Sunday, October 30, 2011

to my father

i don't speak much of my father. in all honesty, i think that i try to avoid it so i don't end up getting emotional. i'm not sure if that's a decent excuse or not, but to prevent those around me from feeling uncomfortable or awkward from a possible breakdown on my end, i'd rather just not go there.
but after almost 5 years of having a blog and being that today would have marked his 60th birthday, i feel that i owe him at least a post so that i can really express my endless love and appreciation for this great man and father of mine. because he really was amazing...




his name is royal nikora. he was born on october 30, 1951 near Hastings, New Zealand. he went to the church college of new zealand and upon graduating went on to graduate from an auto mechanic trade school. my mom tells me that he heard about an opportunity to be an authentic maori performer at a tourist attraction in hawaii (yeah, you know what's coming...). he was recruited to work at the polynesian cultural center and that's how he met my beautiful mother. =) she also worked at the center as a "ticket-taker". apparently he wanted to ask her out on a date but he felt that he didn't have enough money to take her out. she heard about his intentions through the grapevine and felt a bit of sympathy for the poor guy working in the maori village...so she went ahead and asked HIM out! they married in the laie, hawaii temple on december 7, 1974.


he worked as a bus mechanic for the bus transportation system, and i remember him absolutely loving his job. he had to leave laie at 5 each morning to get to work on time, but he was always positive about his daily work. i recall each day that he came home, he would drive up onto the grass. if i was outside in the yard playing, i would run up to him for hugs and kisses, and he would always happily oblige. he became the bishop of our ward when i was about 12 years old, so he was one busy guy. i suppose you could say that the rest is history - and 12 grandbabies later:



our entire family met at the graveyard today to celebrate this remarkable man's life. afterwards, we had a birthday dinner at my brother's house and watched old home videos of him together. i really treasure these times together as a family because i know that it may not always be very easy for all of us to be together at the same time. i understand that our time here on this earth is limited, so every moment with those you love the most is definitely precious.

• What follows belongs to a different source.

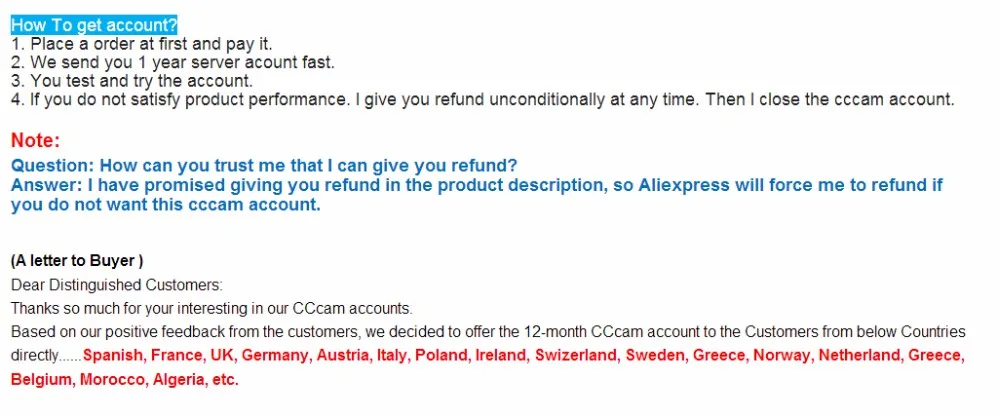Click the red word 'Netherland'
This screenshot has height=417, width=1000.
coord(860,355)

there isn't a day that goes by that i don't think of my dad, or wish he was still here with me. sometimes i wonder how my life would have turned out or what i would be like if he were still around...

i guess that there's a lot of variables in life. but what i do know is that i love and miss him terribly. i know that i'm still lucky to have a wonderful man for a father. and i know that i'll see him again...and that's enough to put a smile on my face.

Monday, October 3, 2011

not so little nui

each morning after waking up, i begin to get ready for work and brandon makes breakfast for the kids as well as ahonui's lunch for school. the other morning i had the task of waking the boy for another day at preschool. it usually begins with a gentle kiss on his little cheek, and a softly-spoken "time to wake up, son. gotta go to school." in his little ear...but no response.

so it escalates to a nudge and a hug, with a not-so-quiet song: "good mornin'! good MOORNING! you SLEPT the whole night through..."...but still nothing - except a puddle of drool.

and so i must graduate to the whole ordeal of picking him up, shaking him and firmly exclaiming, "come ON, ahonui!!! daddy's got breakfast for you!" which, of course, leads to the groggy fussing and dragging of heavy feet to the living room. this behavior only lasts a minute or so, but as i laid next to him on the oh-so-comfy morning bed, i was thinking to myself...he's 4. only 4 years old! how the heck am i gonna handle him when he's a TEENAGER?!

i am definitely not looking forward to the teenage years. not only because it'll be a nightmare trying to wake him up each morning, but i'm thinking more along the lines of - incoming phone calls from female(s) with the cringing sound, "can talk to ahonui?"...or his requests of "ma, where's da car keys?"


deep breath. i do have another 10 or so years before any of these agonizing situations actually occur. he is only in preschool...but those situations really do pass through my head every so often.
he completed his first year of preschool in may, but since he doesn't turn 5 until this january he can't begin kindergarten until next august. so he is now going through his second round of preschool which is allowing him more time to perfect his reading & name-writing skills...

he also had his first may day performance. when else? in may.
it was held in the CAC with the kahuku elementary school may day program. it was themed "we love rock & roll" so the boys had blow-up guitars and spray painted hair, along with a one-handed michael jackson glove. and i must say, those preschoolers are darn cute...and talented!
also in may, the little guy's graduation from his first year of preschool. i'm pretty sure he was going through the motions at graduation...and probably during most of the school year. but now that he's one of the oldest (and definitely one of the biggest), his teachers say that he's now a leader in class...letting the rest of the kids know how things are done, where things go, stuff lydat. kinda proud of my little nui.

his last doctor checkup & physical showed that he has perfect vision, is in the 80th percentile for weight, 90th percentile for height, and 70th percentile for BMI. so in other words, a normal polynesian little boy. we love our big little guy!